▶ **STATED GOAL 1**:
Translate this sentence from the single dad's blog post into Spanish: "I did my very best to show up for my kids every other weekend."
▶ **STATED GOAL 2**:
Carry the single dad's blog post forward from its last sentence, keeping the same voice.

A few days ago I wrote a post about trying to understand and come to terms with my son. The Father Son Emotional Loop: Struggling As a Single Dad
Today, in a conversation with my daughter over lunch, I had a new insight that I did not articulate in the previous article. Here’s the nugget.
After the divorce, there were moments and months when I was trying to survive. My prior struggles with depression kicked into high gear as I lost everything sacred to me. I lost 70% of my time with my kids. I lost my house and neighborhood. Any financial progress I had been making in my career was hindered by $1,500 per month of child support. As I moved in with my sister for a few months, I was struggling to survive.
My son doesn’t understand how dark my life had become. I did my very best to show up for my kids every other weekend. In the days between our “family moments” I was struggling.
He has a chip on his shoulder. As he says repeatedly, whenever we have a disagreement, is
you weren’t there for me
and even when you were UP, it was hard to get a word in edgewise
Yes, I agree. I was having difficulties. BUT, I am talking about the last 7 years or so, let’s say since he was a junior in high school. Since I’ve been able to pull my life back together again, I have been 100% available to him. I have been pursuing him. I have been inviting him to dinners, vacations, and any other activity I think he might be interested in. I am actively pursuing my kids. That’s my motto.
The Loss of Our Fathers
Dear son, I too lost most of my time with my father. The big difference is, that my dad was a raging alcoholic. He was truly unavailable to me.

▶ **SUPPLIED DATA**:
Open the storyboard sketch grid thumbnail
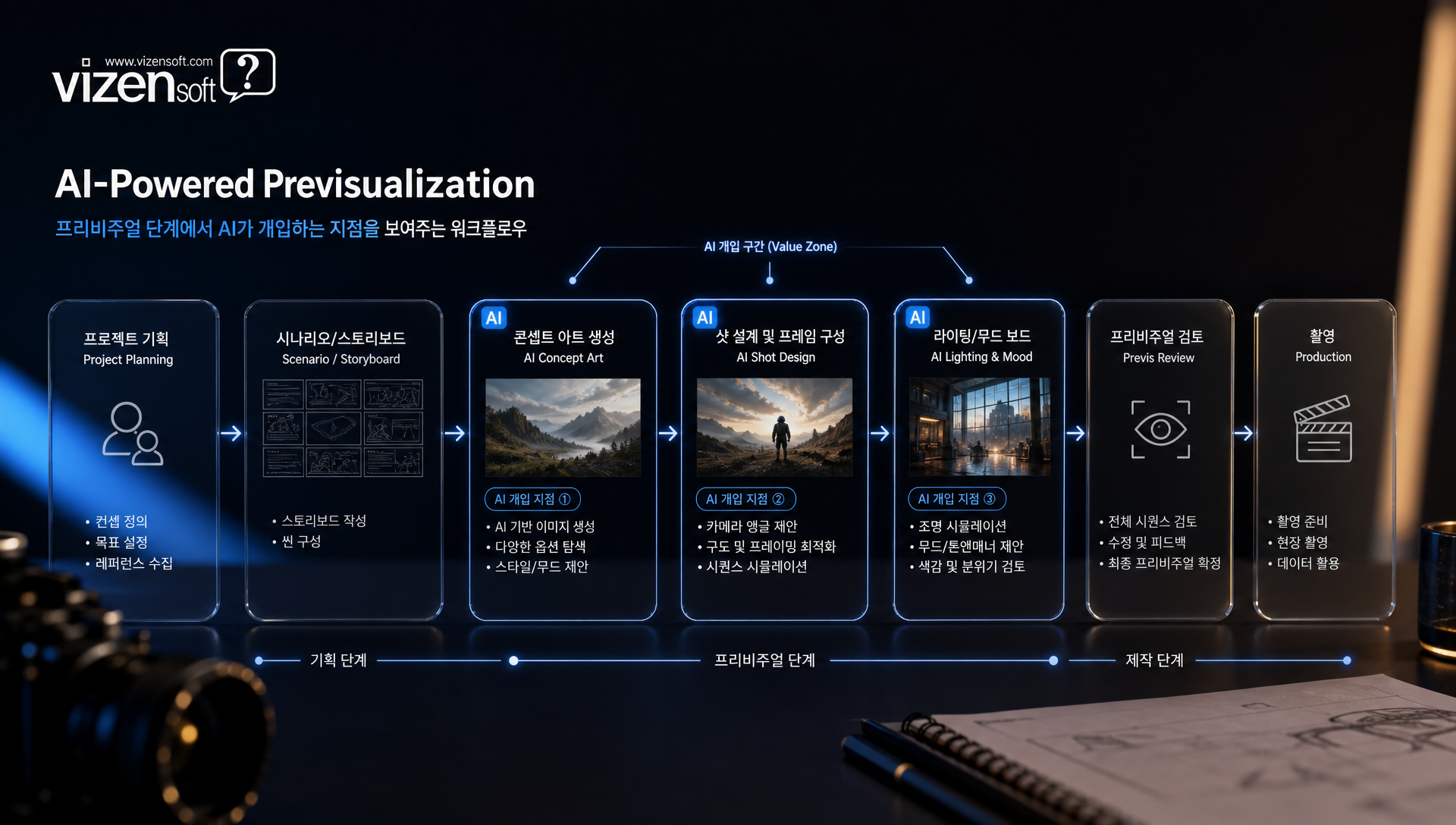pos(343,428)
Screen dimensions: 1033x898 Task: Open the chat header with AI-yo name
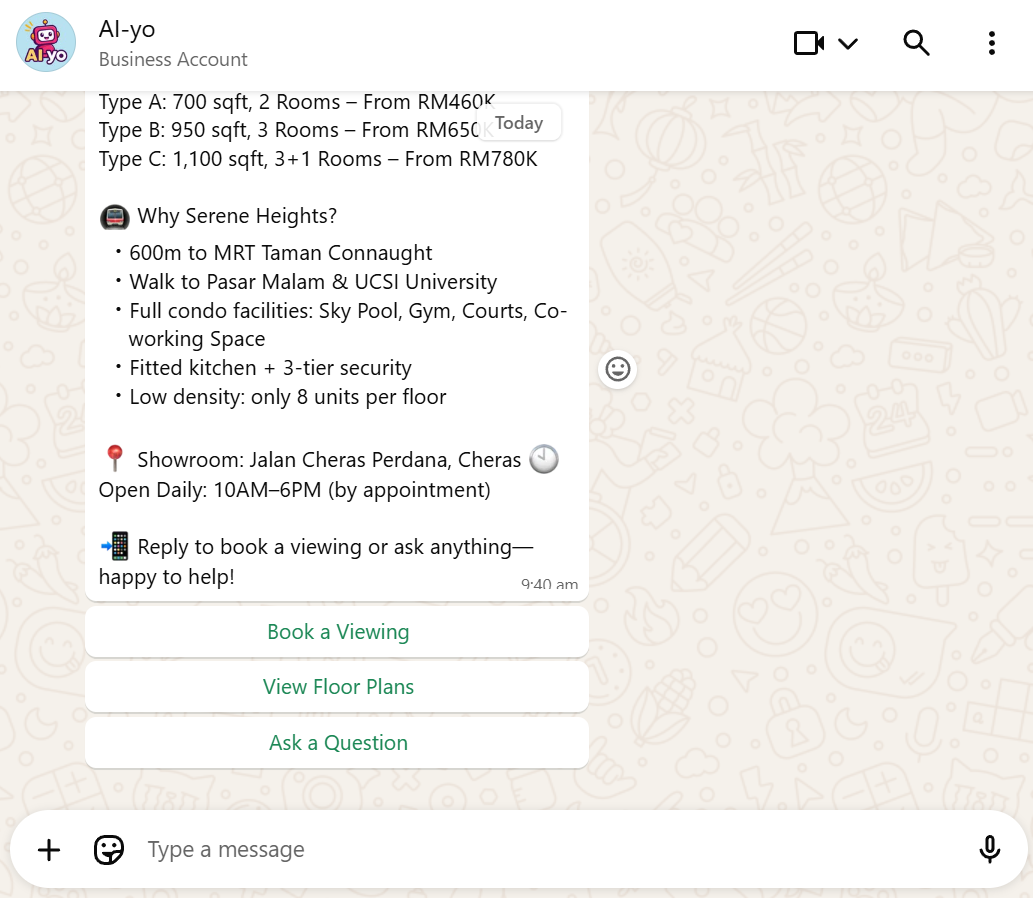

▶ **TASK RESPONSE 1**:
Hice todo lo posible por estar presente para mis hijos cada dos fines de semana.

▶ **TASK RESPONSE 2**:
While I’ve struggled with depression and loss since the divorce, my attention and focus has always been on remaining close and supportive to you and your sister. Perhaps, there is a disconnect in our perspectives. And I can only take responsibility for my own activities and failings. I admit I was not always able to keep my depression out of our lives. But, I was clear about it. I was transparent about it. I never tried to hide my struggles. I did my best. And I always strived to be a part of your life at every opportunity I was given.
Since, the divorce, my goal has been to remain close to you. I am sorry you are still hurting and struggling with the loss and pain of the divorce. It crushed all of us. Perhaps, working with your counselor about this old pain is more productive than trying to hash it out with me.
Time with you is priceless. I will never give up on your, nor stop pursuing a relationship with you. Ever.
I Can’t Change Your Experience
I can only take responsibility for my actions. And I would like to share my life and joy with my son. I do hope that he will move through the frustrations and pain of the divorce. And I hope he gives us a chance to talk about our experiences and come back together in the same way my daughter and I have.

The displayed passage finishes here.